O presidente Luiz Inácio Lula da Silva (PT) compartilhou nesta quarta-feira (10) suas expectativas para a estreia da Seleção Brasileira na Copa do Mundo 2026, que ocorrerá no próximo sábado (13) contra a equipe de Marrocos. Em declaração concedida ao final de um evento no Palácio do Planalto, Lula manifestou otimismo quanto ao resultado, mesmo com um placar modesto, e aproveitou para abordar um tema de preocupação internacional: os protestos no México, um dos países-sede do próximo mundial.
A fala do presidente, que misturou o entusiasmo pelo futebol com a seriedade da política externa, reflete a intersecção de grandes eventos esportivos com o cenário social e político global. A expectativa para a performance da seleção e a atenção aos desdobramentos em nações parceiras marcam o discurso presidencial, que se prepara para acompanhar de perto tanto os jogos quanto as questões diplomáticas.
Lula projeta triunfo brasileiro na Copa do Mundo 2026
Questionado sobre seu palpite para o primeiro jogo do Brasil na Copa do Mundo 2026, o presidente Lula demonstrou confiança na vitória da equipe nacional. Apesar de admitir ter errado em previsões anteriores, como nas Copas de 1982 e 1986, ele reiterou seu desejo de ver o Brasil sair vitorioso. “Olha, sinceramente, o meu palpite é de que o Brasil vai ganhar. Eu já errei em 1982, em 1986, mas eu quero que o Brasil ganhe. Acho que o Brasil vai ganhar de 1…, de meio a zero já está bom. Mas acho que o Brasil vai ganhar”, afirmou o petista, com um toque de humor e esperança.

→ Informações exibidas:

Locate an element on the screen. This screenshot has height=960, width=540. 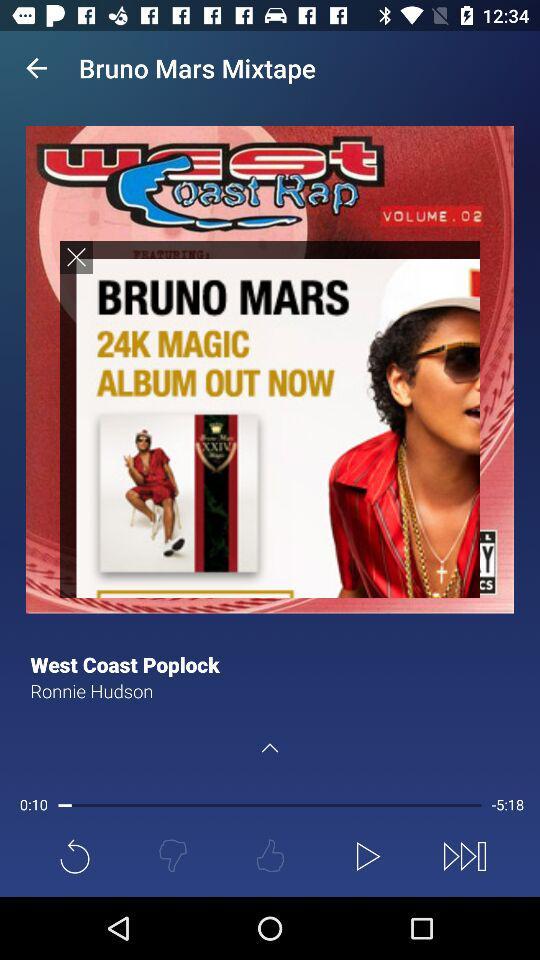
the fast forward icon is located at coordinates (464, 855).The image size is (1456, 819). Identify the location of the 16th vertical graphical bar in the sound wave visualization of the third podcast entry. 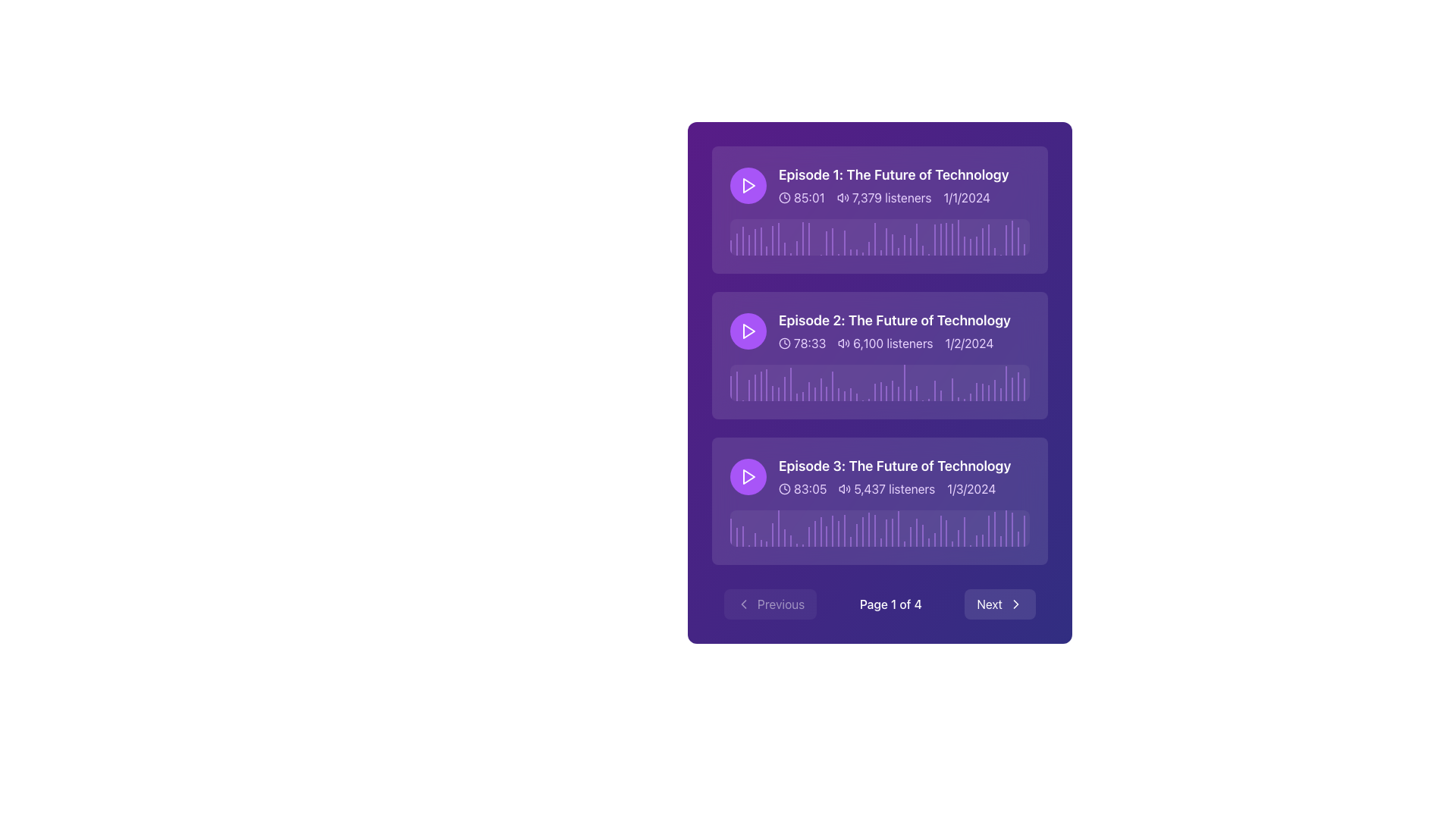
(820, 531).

→ Atividades:
(1) Diga se cada afirmação está de acordo com a notícia sobre o palpite de Lula para a Copa, respondendo sim ou não e citando literalmente as palavras da notícia que decidem a questão. (a) A estreia do Brasil na Copa do Mundo 2026 será contra Marrocos. (b) Lula afirmou ter acertado seus palpites nas Copas de 1982 e 1986. (c) A declaração foi dada no início de um evento no Palácio do Planalto.
(2) Copie da notícia sobre o palpite de Lula para a Copa, sem nenhuma alteração, o trecho que começa em "O presidente Luiz" e termina em "do próximo mundial.".

→ Soluções por tarefa:
(1)
(a) Sim: "contra a equipe de Marrocos".
(b) Não: "Eu já errei em 1982, em 1986".
(c) Não: "ao final de um evento no Palácio do Planalto".

(2)
O presidente Luiz Inácio Lula da Silva (PT) compartilhou nesta quarta-feira (10) suas expectativas para a estreia da Seleção Brasileira na Copa do Mundo 2026, que ocorrerá no próximo sábado (13) contra a equipe de Marrocos. Em declaração concedida ao final de um evento no Palácio do Planalto, Lula manifestou otimismo quanto ao resultado, mesmo com um placar modesto, e aproveitou para abordar um tema de preocupação internacional: os protestos no México, um dos países-sede do próximo mundial.